● **PROVIDED INFORMATION**:

▬▬▬

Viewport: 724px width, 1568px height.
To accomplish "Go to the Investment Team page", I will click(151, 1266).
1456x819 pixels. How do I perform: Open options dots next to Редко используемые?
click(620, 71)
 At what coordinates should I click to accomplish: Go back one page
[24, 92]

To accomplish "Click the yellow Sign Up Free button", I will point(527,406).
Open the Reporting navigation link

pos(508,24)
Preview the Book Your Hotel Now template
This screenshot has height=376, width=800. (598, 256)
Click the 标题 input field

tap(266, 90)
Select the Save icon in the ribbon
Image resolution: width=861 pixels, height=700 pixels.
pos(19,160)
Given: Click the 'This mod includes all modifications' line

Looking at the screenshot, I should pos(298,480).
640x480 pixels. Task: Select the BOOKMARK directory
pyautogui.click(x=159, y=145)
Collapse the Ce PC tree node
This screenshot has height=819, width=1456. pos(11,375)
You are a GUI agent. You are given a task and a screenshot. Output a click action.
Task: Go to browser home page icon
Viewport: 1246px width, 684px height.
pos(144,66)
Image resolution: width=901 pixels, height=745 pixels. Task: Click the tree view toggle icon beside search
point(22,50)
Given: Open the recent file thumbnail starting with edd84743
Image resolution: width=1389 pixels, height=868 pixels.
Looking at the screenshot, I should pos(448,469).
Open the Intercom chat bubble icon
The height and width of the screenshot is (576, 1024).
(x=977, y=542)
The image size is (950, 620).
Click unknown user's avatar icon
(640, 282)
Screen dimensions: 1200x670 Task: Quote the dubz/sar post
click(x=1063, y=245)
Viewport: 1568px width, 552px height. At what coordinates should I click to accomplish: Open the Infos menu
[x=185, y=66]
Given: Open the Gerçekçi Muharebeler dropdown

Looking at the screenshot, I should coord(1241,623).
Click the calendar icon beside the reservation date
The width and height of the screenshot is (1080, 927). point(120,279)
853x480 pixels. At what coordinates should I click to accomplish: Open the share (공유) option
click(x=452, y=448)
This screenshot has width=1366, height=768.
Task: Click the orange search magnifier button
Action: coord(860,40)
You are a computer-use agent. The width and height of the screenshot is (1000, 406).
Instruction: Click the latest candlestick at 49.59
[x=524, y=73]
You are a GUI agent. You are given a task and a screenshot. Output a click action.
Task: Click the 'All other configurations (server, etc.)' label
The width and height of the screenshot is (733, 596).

▬▬▬

● **DESCRIPTION OF THE TASK**: Rewrite the material starting with the line that contains "Click the calendar" and going on through the end of the material, swapping "reservation date" for "booking date" and keeping everything else the same.

● **FINAL RESULT**:
Click the calendar icon beside the booking date
The width and height of the screenshot is (1080, 927). point(120,279)
853x480 pixels. At what coordinates should I click to accomplish: Open the share (공유) option
click(x=452, y=448)
This screenshot has width=1366, height=768.
Task: Click the orange search magnifier button
Action: coord(860,40)
You are a computer-use agent. The width and height of the screenshot is (1000, 406).
Instruction: Click the latest candlestick at 49.59
[x=524, y=73]
You are a GUI agent. You are given a task and a screenshot. Output a click action.
Task: Click the 'All other configurations (server, etc.)' label
The width and height of the screenshot is (733, 596).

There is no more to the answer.